- Directed by: Aldo Lado
- Written by: Dardano Sacchetti Aldo Lado
- Starring: Michael Woods Kay Sandvik
- Cinematography: Luigi Kuveiller
- Edited by: Pietro Bozza
- Music by: Romano Mussolini
- Release date: 1992;
- Running time: 95 minutes
- Country: Italy
- Language: Italian

= Alibi perfetto =

1992 film by Aldo Lado

Alibi perfetto (English: The perfect alibi) is a 1992 Italian thriller film directed by Aldo Lado.

==Plot==
Tony and Lisa, two policemen of the special team, have long been on the trail of Mancini and his men, involved in drug trafficking. Finally, they defeat a large part of the gang by seizing the heroin during a shooting in a Chinese restaurant, but Mancini manages to escape. Elvi, Tony's wife from whom she is separated, asks to settle in his apartment (promising to find him a new accommodation) and in the meantime takes some photos of an abandoned villa for her real estate agency.
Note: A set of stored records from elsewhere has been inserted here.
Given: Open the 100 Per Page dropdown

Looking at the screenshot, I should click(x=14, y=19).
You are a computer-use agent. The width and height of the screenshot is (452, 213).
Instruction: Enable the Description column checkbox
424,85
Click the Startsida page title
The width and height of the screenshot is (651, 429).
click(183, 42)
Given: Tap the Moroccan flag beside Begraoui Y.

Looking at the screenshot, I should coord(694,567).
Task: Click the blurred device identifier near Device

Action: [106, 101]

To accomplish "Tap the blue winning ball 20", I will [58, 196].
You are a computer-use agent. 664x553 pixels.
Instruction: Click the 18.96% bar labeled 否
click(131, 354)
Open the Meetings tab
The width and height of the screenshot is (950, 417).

When Elvi and Tony meet over the divorce lawsuit, the woman is shot and killed.

==Cast==
- Michael Woods: Tony Giordani
- Kay Sandvik: Lisa Bonetti
- Annie Girardot: Beaumont
- Carla Cassola: Yarno
- Gianna Paola Scaffidi: Elvi Giordani
- Philippe Leroy: police chief
- Burt Young: Mancini

==Production==
The film was one of the last productions of the film company P.A.C. before its bankruptcy.

==Reception==
The film was a commercial failure, grossing less than 25 millions lire at the Italian box office. The film was generally badly received by critics. In a contemporary review film critic Stefano Martina described the film structure as "elementary and sketchy". Morando Morandini referred to the film as an "insipid thriller with psychological pretensions and poorly used actors" In his analysis of the film the critic Fabrizio Fogliato was more benevolent, calling it "a decent product (but nothing more)".